Numerical weather prediction is unthinkable without data assimilation. Data assimilation is a tool to combine information from the numerical weather prediction model with atmospheric observations. Present-day data assimilation methods are all based on linearisations, while the data-assimilation problem is becoming more and more nonlinear due to increasing resolution and more complex observations. Operational centres like the Met Office and ECMWF are very keen on moving into the nonlinear regime. In this project we will explore an exciting new way of looking at the problem. The model and the real atmosphere are seen as two separately evolving systems, and information flows from the real atmosphere to the model through the observations. So the observations couple the two systems, and try to 'synchronise' the model to the real atmosphere. Formulated in this way, we can explore ideas from synchronisation theory, and no restrictions on nonlinearity come into play. Starting with simple atmospheric models, like the Lorentz models and a 2-D model of the atmosphere, we will explore the possibilities of this approach. Especially, huge progress is expected when this approach is combined with the extremely efficient particle filters we are developing for much more complex models of the atmosphere. The emphasis can be changed to the ocean if the student has strong interest in that area.

Project Description (PDF)

Optimal assimilation of retrievals from hyperspectral infra-red satellite sounders

Supervisors: Dr S. Migliorini and Dr J. Eyre (Met Office)

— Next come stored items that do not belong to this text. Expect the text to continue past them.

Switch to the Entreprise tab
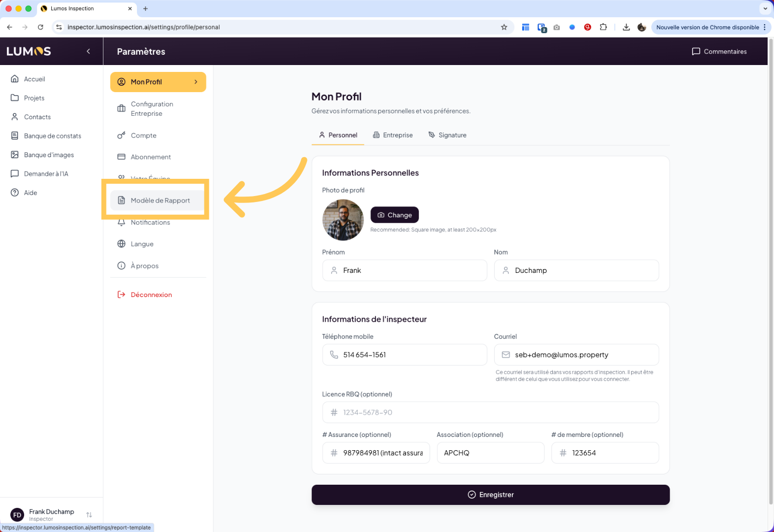 coord(393,135)
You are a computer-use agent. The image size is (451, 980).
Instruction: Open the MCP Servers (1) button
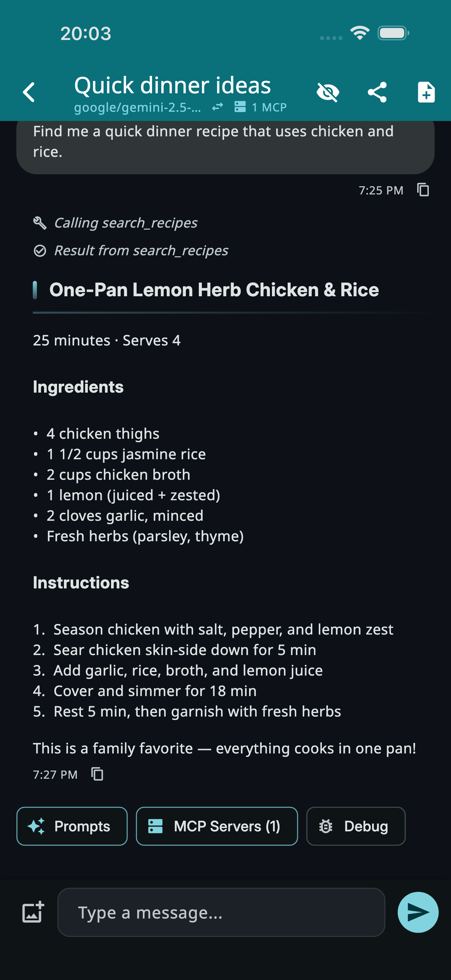(216, 826)
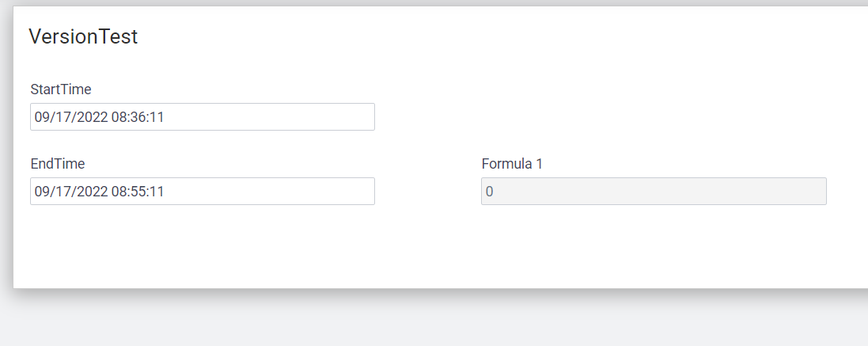Place cursor on year 2022 in StartTime
Viewport: 868px width, 346px height.
point(93,117)
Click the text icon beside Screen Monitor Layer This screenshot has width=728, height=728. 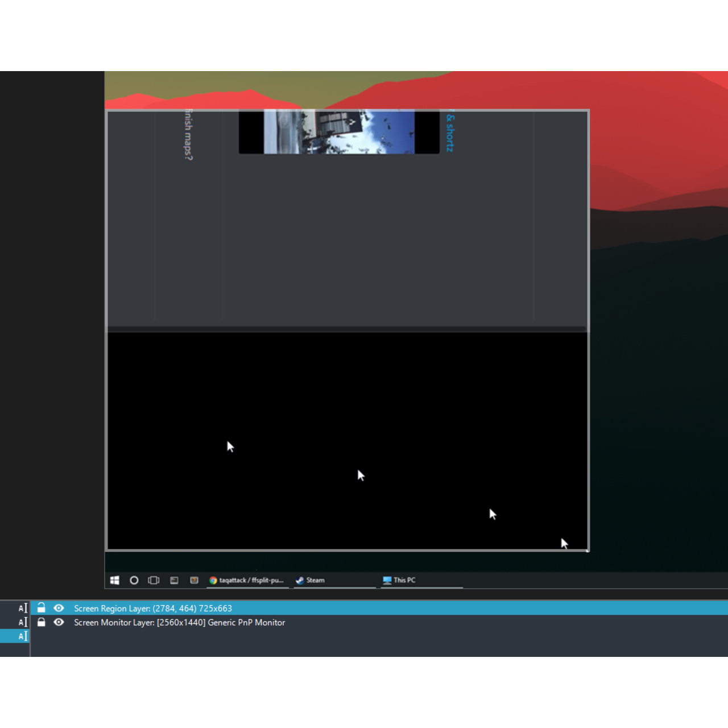[x=22, y=622]
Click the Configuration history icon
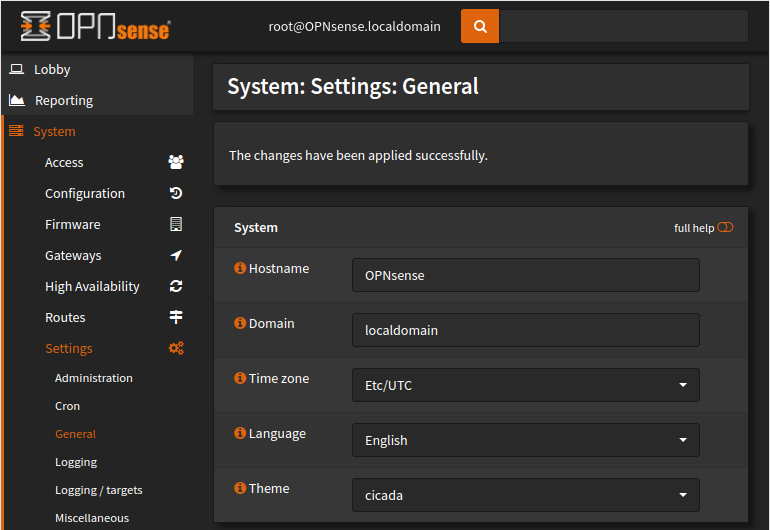This screenshot has width=770, height=530. pos(176,193)
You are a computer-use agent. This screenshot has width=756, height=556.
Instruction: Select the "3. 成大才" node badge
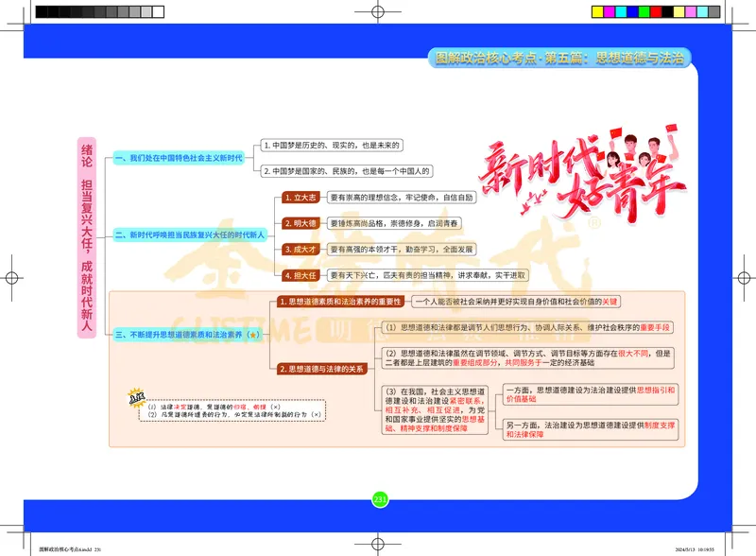(x=301, y=250)

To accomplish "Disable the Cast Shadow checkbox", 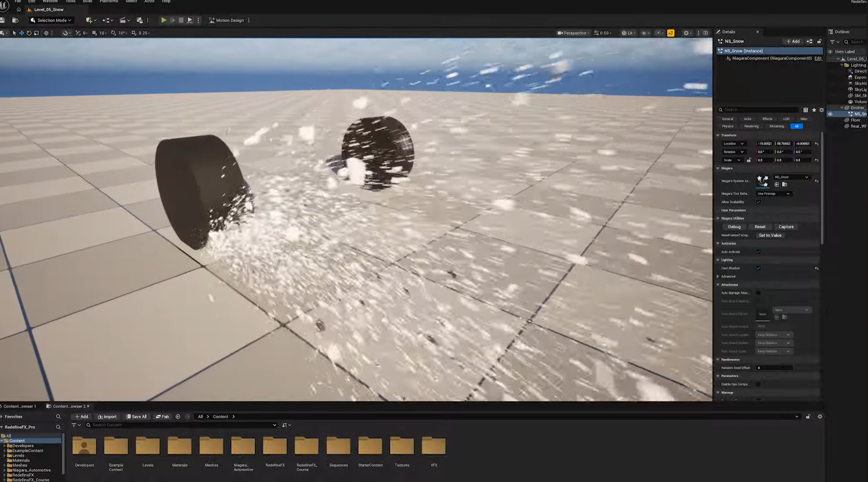I will [x=758, y=268].
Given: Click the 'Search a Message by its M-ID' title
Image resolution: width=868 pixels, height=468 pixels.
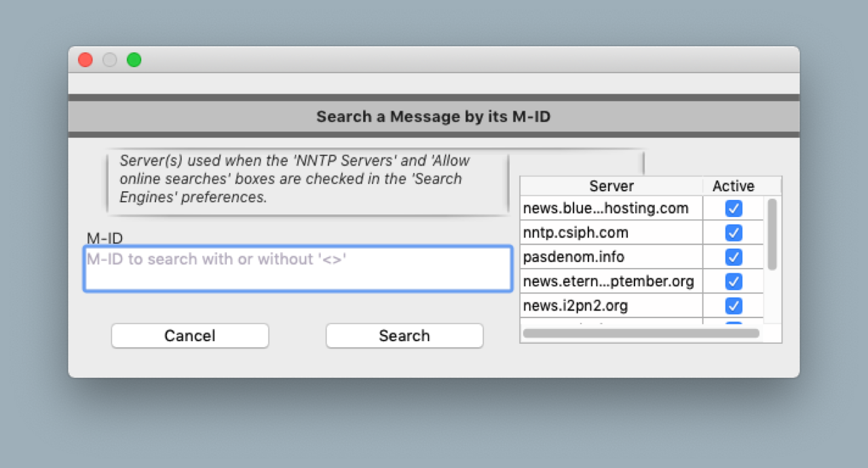Looking at the screenshot, I should (433, 117).
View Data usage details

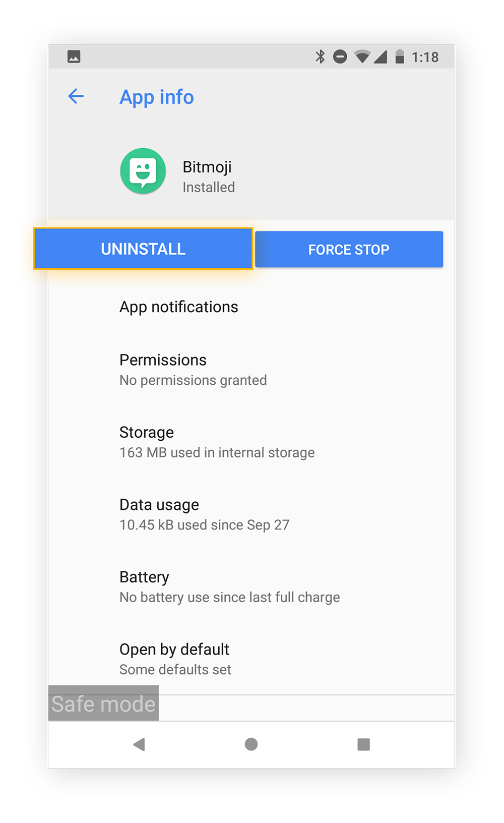click(204, 514)
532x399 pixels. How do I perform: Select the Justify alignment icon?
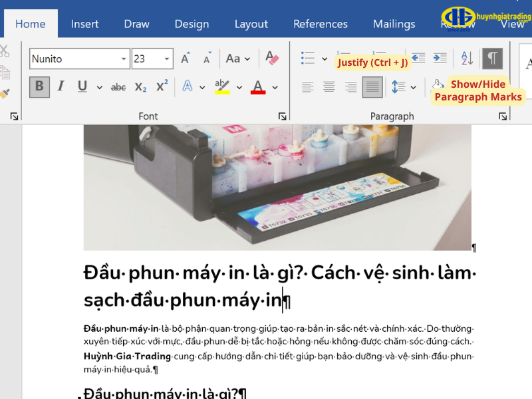pos(372,87)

Satellite measurements provide an essential source of information to operational meteorological centres, which rely on these data to provide useful weather predictions to the public. A major difficulty with remotely-sensed observations is that their resolution is usually not high enough to constrain all the components of the state that is evolved by the atmospheric model. This has led operational centres to compare model forecasts and measurements in observation space, with the aim of finding better initial conditions that fit the available observations, a process called data assimilation. Although this strategy has been very successful, it has also significantly increased the complexity of the assimilation process, particularly when high-spectral-resolution (denoted as hyperspectral) sensors are considered. This proposed PhD project is focused on exploring the theoretical and practical implications of recent advances in our understanding of the satellite remote sensing inverse problem, which show that alternatives to current radiance assimilation methodologies are possible. This research is of significant practical importance, and will benefit from the collaboration of the Met Office, which we hope will sponsor the project.

Project Description (PDF)

What are the physical processes controlling the existence of a bistable overturning circulation and climate?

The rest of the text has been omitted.